(Source excerpt):
━━━━━━━━━━━━━━━━━━━━

Re: [DISCUSS] KIP-270 A Scala wrapper library for Kafka Streams

2018-03-19 Thread Sean Glover
Type names: I vote for option 2.  The user must explicitly add a dependency
to this library and the wrapper types are in a different package.  It seems
reasonable to expect them to do an import rename if there's a need to drop
down to the Java API.

Test Utils: The test utils in kafka-streams-scala are nice and lean, but
I'm not sure if it provides much more value than other options that exist
in the community.  There's an embedded Kafka/ZK project implementation for
ScalaTest that's popular and active: manub/scalatest-embedded-kakfa.  It
implies you must also use ScalaTest, which I acknowledge isn't everyone's
first choice for Scala test framework, but it probably is one of, if not
the most, popular library.  It includes a DSL for Kafka Streams too.  If
this KIP is accepted then perhaps a PR to that project could be made to
support the new wrapper implementations.

━━━━━━━━━━━━━━━━━━━━

(Given instruction A): Condense the paragraph of the KIP-270 post that begins "Test Utils: The test utils" into a short bulleted list, keeping its main points.
(Given instruction B): Write out the passage of the KIP-270 post starting at "Test Utils: The" and ending at "new wrapper implementations.", without changing any wording.
The lines after the KIP-270 post aren't needed for this work.

(Stored data):

━━━━━━━━━━━━━━━━━━━━

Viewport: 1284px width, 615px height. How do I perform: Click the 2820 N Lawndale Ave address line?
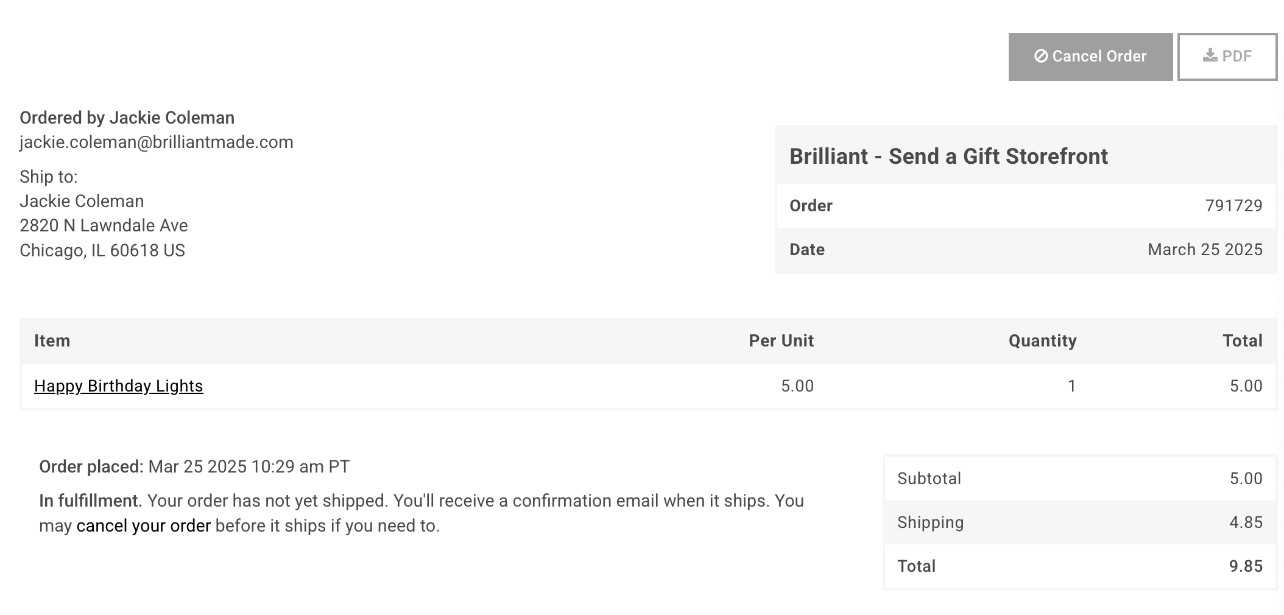click(104, 225)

━━━━━━━━━━━━━━━━━━━━

(Complete output A):
- The test utils in kafka-streams-scala are lean, but may not offer much more than options already in the community.
- manub/scalatest-embedded-kakfa is a popular, active embedded Kafka/ZK project for ScalaTest, and it includes a DSL for Kafka Streams.
- Using it means also using ScalaTest, which isn't everyone's first choice but is probably one of the most popular Scala test libraries.
- If the KIP is accepted, a PR to that project could add support for the new wrapper implementations.

(Complete output B):
Test Utils: The test utils in kafka-streams-scala are nice and lean, but
I'm not sure if it provides much more value than other options that exist
in the community.  There's an embedded Kafka/ZK project implementation for
ScalaTest that's popular and active: manub/scalatest-embedded-kakfa.  It
implies you must also use ScalaTest, which I acknowledge isn't everyone's
first choice for Scala test framework, but it probably is one of, if not
the most, popular library.  It includes a DSL for Kafka Streams too.  If
this KIP is accepted then perhaps a PR to that project could be made to
support the new wrapper implementations.